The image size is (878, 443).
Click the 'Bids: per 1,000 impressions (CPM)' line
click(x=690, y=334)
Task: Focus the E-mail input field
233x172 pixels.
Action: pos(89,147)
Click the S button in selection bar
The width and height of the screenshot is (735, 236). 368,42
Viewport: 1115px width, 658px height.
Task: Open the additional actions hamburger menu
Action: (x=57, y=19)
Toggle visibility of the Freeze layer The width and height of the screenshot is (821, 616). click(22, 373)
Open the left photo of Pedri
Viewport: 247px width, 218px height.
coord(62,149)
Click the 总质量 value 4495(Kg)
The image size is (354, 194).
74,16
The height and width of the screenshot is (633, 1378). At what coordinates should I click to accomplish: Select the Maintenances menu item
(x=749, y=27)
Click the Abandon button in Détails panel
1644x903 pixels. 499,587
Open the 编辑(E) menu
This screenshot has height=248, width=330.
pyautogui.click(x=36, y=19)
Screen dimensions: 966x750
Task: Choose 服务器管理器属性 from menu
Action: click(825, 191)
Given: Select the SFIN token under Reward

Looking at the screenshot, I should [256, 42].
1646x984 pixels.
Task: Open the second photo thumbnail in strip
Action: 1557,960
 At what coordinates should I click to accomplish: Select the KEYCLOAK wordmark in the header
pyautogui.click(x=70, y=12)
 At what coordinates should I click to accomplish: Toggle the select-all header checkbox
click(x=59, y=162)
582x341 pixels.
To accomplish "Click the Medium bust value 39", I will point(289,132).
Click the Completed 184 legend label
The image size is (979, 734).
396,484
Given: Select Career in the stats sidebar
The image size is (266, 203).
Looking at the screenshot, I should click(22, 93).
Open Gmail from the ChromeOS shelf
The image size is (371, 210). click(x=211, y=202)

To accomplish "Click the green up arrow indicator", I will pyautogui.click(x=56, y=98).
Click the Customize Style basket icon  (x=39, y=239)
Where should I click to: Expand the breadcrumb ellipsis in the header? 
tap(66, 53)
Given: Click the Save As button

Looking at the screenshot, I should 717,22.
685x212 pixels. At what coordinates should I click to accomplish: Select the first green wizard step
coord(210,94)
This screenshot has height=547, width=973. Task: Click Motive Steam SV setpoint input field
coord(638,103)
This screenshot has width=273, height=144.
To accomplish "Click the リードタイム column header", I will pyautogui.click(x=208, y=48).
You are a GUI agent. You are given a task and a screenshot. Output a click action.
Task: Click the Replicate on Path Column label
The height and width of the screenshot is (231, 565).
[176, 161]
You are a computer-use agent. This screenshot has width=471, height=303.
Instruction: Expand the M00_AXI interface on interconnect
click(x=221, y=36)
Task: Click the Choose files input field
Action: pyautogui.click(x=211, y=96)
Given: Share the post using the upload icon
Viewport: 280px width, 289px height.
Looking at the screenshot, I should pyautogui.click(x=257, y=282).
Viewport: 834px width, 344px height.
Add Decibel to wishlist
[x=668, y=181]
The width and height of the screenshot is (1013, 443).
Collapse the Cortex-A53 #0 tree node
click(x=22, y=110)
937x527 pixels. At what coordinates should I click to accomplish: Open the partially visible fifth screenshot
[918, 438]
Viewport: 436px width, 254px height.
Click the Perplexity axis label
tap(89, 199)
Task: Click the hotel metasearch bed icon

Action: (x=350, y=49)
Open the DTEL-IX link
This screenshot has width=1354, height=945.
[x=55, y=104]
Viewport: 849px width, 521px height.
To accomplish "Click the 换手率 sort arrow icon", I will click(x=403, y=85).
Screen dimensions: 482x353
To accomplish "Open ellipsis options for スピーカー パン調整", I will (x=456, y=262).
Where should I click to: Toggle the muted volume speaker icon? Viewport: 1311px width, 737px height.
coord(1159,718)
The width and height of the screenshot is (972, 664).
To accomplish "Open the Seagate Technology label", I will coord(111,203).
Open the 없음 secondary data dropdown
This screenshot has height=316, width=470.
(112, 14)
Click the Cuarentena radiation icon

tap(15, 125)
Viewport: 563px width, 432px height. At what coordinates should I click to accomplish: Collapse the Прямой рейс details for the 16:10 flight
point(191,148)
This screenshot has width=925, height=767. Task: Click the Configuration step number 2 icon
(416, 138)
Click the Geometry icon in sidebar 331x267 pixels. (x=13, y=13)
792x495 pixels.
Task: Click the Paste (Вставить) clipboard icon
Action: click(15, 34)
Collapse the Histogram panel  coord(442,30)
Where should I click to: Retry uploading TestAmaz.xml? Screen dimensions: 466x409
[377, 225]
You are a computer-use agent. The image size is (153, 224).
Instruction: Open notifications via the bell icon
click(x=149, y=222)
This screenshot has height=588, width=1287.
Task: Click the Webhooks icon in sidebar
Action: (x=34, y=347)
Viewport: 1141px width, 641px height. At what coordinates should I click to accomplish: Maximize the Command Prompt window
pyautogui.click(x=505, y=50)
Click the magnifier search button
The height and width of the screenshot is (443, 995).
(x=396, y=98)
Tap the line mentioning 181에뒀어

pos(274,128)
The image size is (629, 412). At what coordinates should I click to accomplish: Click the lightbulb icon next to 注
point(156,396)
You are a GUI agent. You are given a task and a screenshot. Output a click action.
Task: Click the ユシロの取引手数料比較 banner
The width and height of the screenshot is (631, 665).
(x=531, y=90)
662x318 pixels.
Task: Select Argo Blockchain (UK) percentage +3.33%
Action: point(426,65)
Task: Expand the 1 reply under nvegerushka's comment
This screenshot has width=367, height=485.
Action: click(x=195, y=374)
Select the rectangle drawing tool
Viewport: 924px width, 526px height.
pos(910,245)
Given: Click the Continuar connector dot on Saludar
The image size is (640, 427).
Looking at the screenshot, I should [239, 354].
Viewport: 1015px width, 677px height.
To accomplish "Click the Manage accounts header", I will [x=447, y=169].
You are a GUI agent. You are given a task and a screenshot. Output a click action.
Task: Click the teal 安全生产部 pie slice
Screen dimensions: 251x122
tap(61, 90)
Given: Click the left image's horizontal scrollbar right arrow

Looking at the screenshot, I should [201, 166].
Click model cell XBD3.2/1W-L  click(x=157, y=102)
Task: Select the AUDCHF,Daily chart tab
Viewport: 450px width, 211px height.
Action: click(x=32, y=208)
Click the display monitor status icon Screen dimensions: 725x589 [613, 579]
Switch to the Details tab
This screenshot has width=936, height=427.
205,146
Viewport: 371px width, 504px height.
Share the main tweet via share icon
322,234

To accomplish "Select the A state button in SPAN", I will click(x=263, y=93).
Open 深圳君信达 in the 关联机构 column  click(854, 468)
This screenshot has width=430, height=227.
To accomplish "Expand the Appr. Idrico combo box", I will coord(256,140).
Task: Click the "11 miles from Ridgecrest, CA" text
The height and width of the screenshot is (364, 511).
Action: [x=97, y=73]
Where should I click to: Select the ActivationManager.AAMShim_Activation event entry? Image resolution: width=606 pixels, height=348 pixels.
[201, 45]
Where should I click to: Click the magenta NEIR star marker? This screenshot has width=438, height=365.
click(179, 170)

• [Exercise instructions] Using the records above, report each line that contains the word "computer" by copying it.

• [Answer to this problem]
You are a computer-use agent. This screenshot has width=471, height=303.
You are a computer-use agent. The image size is (153, 224).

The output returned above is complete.